TASK DESCRIPTION: Output the data that follows, keeping every line identical.

[Stored records]
======

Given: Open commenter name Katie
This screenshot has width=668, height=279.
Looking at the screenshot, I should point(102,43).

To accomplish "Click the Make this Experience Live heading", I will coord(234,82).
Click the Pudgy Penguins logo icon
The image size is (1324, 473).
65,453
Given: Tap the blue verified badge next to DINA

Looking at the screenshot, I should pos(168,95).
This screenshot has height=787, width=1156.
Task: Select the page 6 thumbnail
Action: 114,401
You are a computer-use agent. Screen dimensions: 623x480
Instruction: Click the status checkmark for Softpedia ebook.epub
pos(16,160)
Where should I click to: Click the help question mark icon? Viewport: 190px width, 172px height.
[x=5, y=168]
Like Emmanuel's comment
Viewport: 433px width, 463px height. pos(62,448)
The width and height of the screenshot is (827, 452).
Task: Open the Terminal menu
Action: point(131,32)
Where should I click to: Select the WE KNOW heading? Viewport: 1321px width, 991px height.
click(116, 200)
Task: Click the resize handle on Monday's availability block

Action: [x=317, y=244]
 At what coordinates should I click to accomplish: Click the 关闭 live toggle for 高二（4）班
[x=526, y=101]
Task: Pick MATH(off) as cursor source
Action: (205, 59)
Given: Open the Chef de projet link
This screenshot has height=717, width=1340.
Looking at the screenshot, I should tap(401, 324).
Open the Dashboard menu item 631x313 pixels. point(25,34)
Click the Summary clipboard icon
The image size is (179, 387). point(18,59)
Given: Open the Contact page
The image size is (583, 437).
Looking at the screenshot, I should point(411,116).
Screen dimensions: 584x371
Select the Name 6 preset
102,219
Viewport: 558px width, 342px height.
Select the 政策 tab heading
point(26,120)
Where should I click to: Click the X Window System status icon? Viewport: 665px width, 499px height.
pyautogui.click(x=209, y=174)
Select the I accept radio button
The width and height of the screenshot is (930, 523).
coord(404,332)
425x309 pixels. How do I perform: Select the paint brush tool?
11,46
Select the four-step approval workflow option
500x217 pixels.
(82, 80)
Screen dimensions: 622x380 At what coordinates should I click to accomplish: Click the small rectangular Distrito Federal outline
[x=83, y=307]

======

EXERCISE RESULT:
Given: Open commenter name Katie
This screenshot has width=668, height=279.
Looking at the screenshot, I should point(102,43).

To accomplish "Click the Make this Experience Live heading", I will coord(234,82).
Click the Pudgy Penguins logo icon
The image size is (1324, 473).
65,453
Given: Tap the blue verified badge next to DINA

Looking at the screenshot, I should pos(168,95).
This screenshot has height=787, width=1156.
Task: Select the page 6 thumbnail
Action: 114,401
You are a computer-use agent. Screen dimensions: 623x480
Instruction: Click the status checkmark for Softpedia ebook.epub
pos(16,160)
Where should I click to: Click the help question mark icon? Viewport: 190px width, 172px height.
[x=5, y=168]
Like Emmanuel's comment
Viewport: 433px width, 463px height. pos(62,448)
The width and height of the screenshot is (827, 452).
Task: Open the Terminal menu
Action: point(131,32)
Where should I click to: Select the WE KNOW heading? Viewport: 1321px width, 991px height.
click(116, 200)
Task: Click the resize handle on Monday's availability block

Action: [x=317, y=244]
 At what coordinates should I click to accomplish: Click the 关闭 live toggle for 高二（4）班
[x=526, y=101]
Task: Pick MATH(off) as cursor source
Action: (205, 59)
Given: Open the Chef de projet link
This screenshot has height=717, width=1340.
Looking at the screenshot, I should tap(401, 324).
Open the Dashboard menu item 631x313 pixels. point(25,34)
Click the Summary clipboard icon
The image size is (179, 387). point(18,59)
Given: Open the Contact page
The image size is (583, 437).
Looking at the screenshot, I should point(411,116).
Screen dimensions: 584x371
Select the Name 6 preset
102,219
Viewport: 558px width, 342px height.
Select the 政策 tab heading
point(26,120)
Where should I click to: Click the X Window System status icon? Viewport: 665px width, 499px height.
pyautogui.click(x=209, y=174)
Select the I accept radio button
The width and height of the screenshot is (930, 523).
coord(404,332)
425x309 pixels. How do I perform: Select the paint brush tool?
11,46
Select the four-step approval workflow option
500x217 pixels.
(82, 80)
Screen dimensions: 622x380 At what coordinates should I click to accomplish: Click the small rectangular Distrito Federal outline
[x=83, y=307]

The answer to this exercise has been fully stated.